> **Text under study**
What specific DNA and bite‑mark testing methods did the Pennsylvania State Police use in the Collins trial and were they contested at trial?
Executive summary
The court record shows Collins argued the prosecution had DNA (and ballistics) evidence against him and that investigators collected DNA samples from the alleged victim’s phone and under her fingernails [1]. Available public reporting and Pennsylvania State Police (PSP) material describe the agency’s DNA-capable regional labs and statutory rules for who conducts post-conviction DNA testing, but the sources do not provide a detailed lab-by-lab methods list used specifically in the Collins trial, nor do they show that bite‑mark analysis played a role in that case [2] [3] [4] [1].
1. Collins case: what the record actually shows about DNA evidence
The appellate decision in Collins v. State recounts that the alleged victim provided law‑enforcement DNA samples from her cell phone and from beneath her fingernails, and that Collins later said he had been told police had DNA and ballistics evidence linking him to the crimes—arguments he raised when seeking to withdraw a guilty plea [1]. The FindLaw opinion does not catalogue laboratory reports or list the analytical techniques (e.g., STR typing, Y‑STR, mitochondrial DNA) used to generate—or exclude—any profiles [1].

> **Provided data**
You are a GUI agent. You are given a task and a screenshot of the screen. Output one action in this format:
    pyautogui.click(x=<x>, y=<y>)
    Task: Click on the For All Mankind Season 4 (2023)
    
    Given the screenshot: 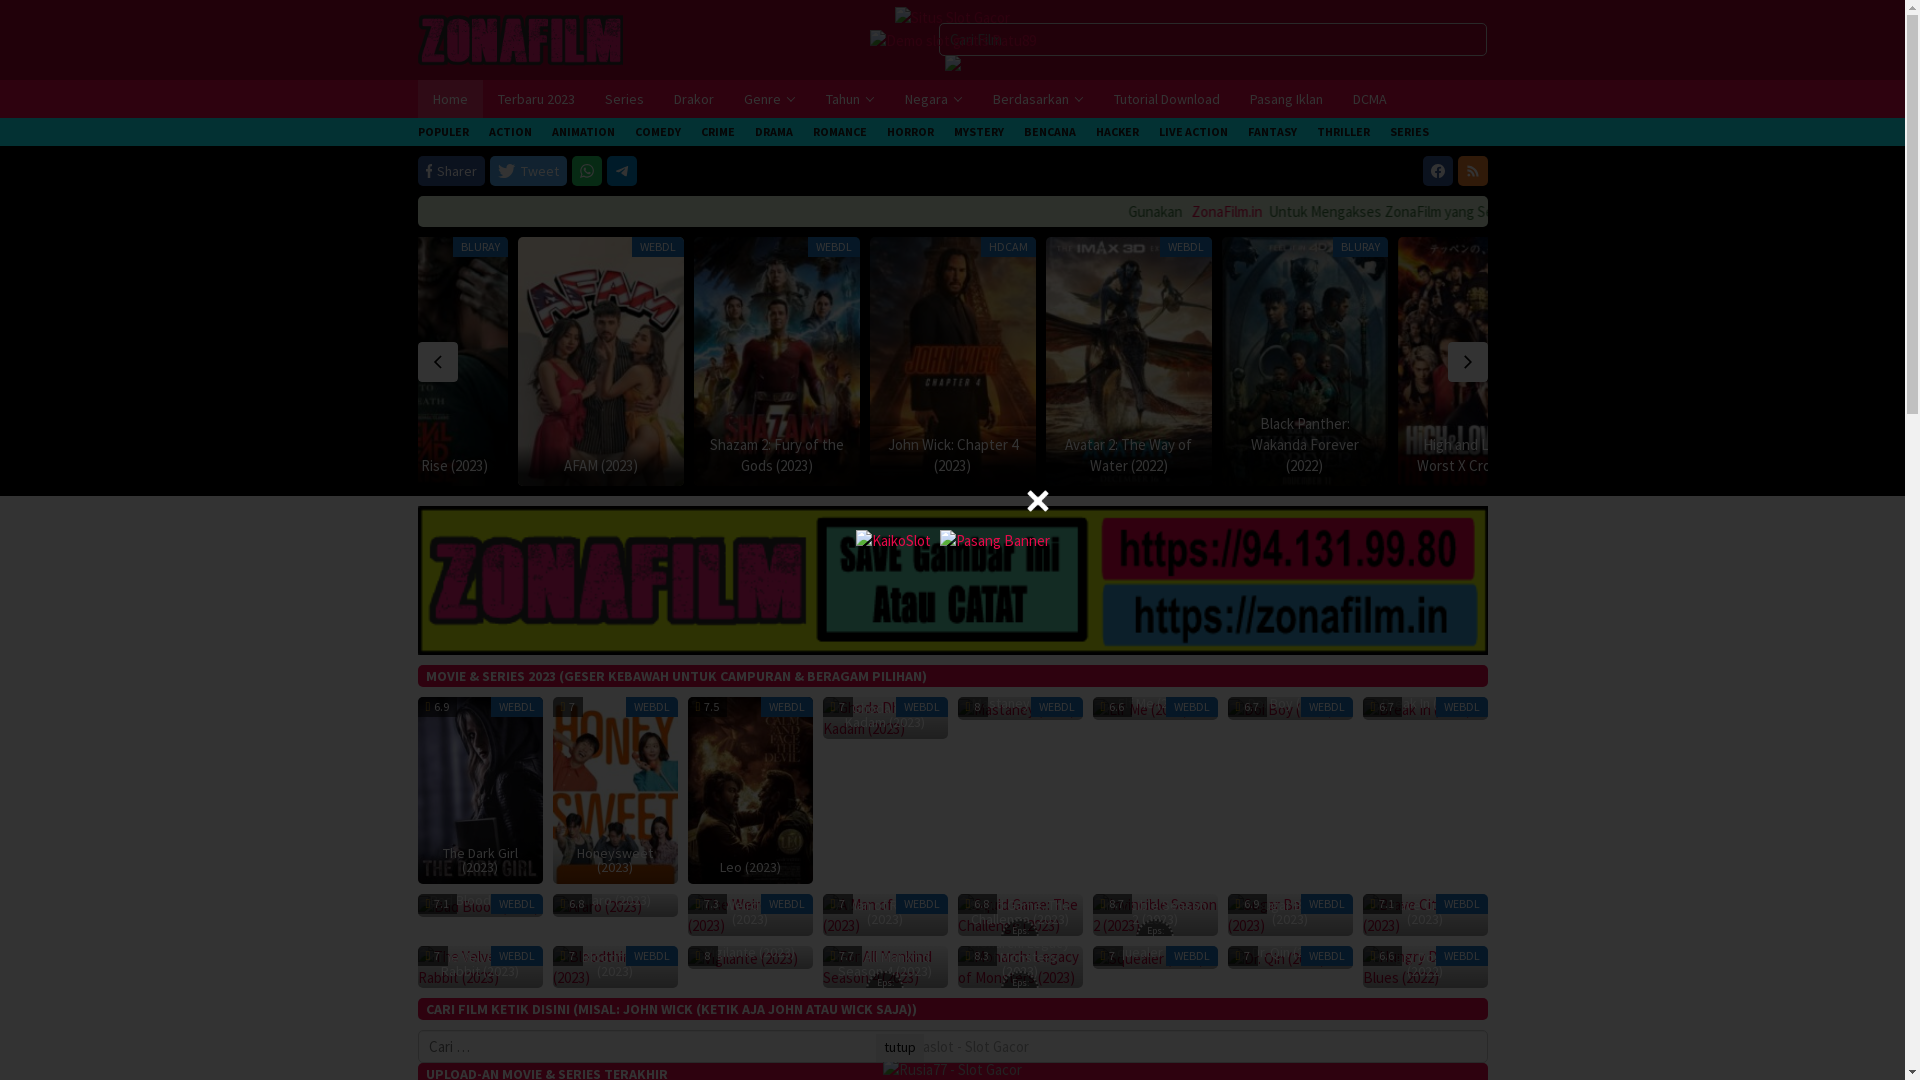 What is the action you would take?
    pyautogui.click(x=884, y=967)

> **Requirement 1**
Return the passage of the text on the Collins trial starting at "1. Collins case: what" and ending at "exclude—any profiles [1].", copied word for word.
> **Requirement 2**
Using the text on the Collins trial, answer each question below.
(a) What two kinds of evidence did Collins say he had been told police had linking him to the crimes?
(b) According to the executive summary, what does Pennsylvania State Police material describe?
(c) Which opinion does the text say does not catalogue laboratory reports?

> **Exercise solution 1**
1. Collins case: what the record actually shows about DNA evidence
The appellate decision in Collins v. State recounts that the alleged victim provided law‑enforcement DNA samples from her cell phone and from beneath her fingernails, and that Collins later said he had been told police had DNA and ballistics evidence linking him to the crimes—arguments he raised when seeking to withdraw a guilty plea [1]. The FindLaw opinion does not catalogue laboratory reports or list the analytical techniques (e.g., STR typing, Y‑STR, mitochondrial DNA) used to generate—or exclude—any profiles [1].

> **Exercise solution 2**
(a) DNA and ballistics evidence.
(b) The agency's DNA-capable regional labs and statutory rules for who conducts post-conviction DNA testing.
(c) The FindLaw opinion.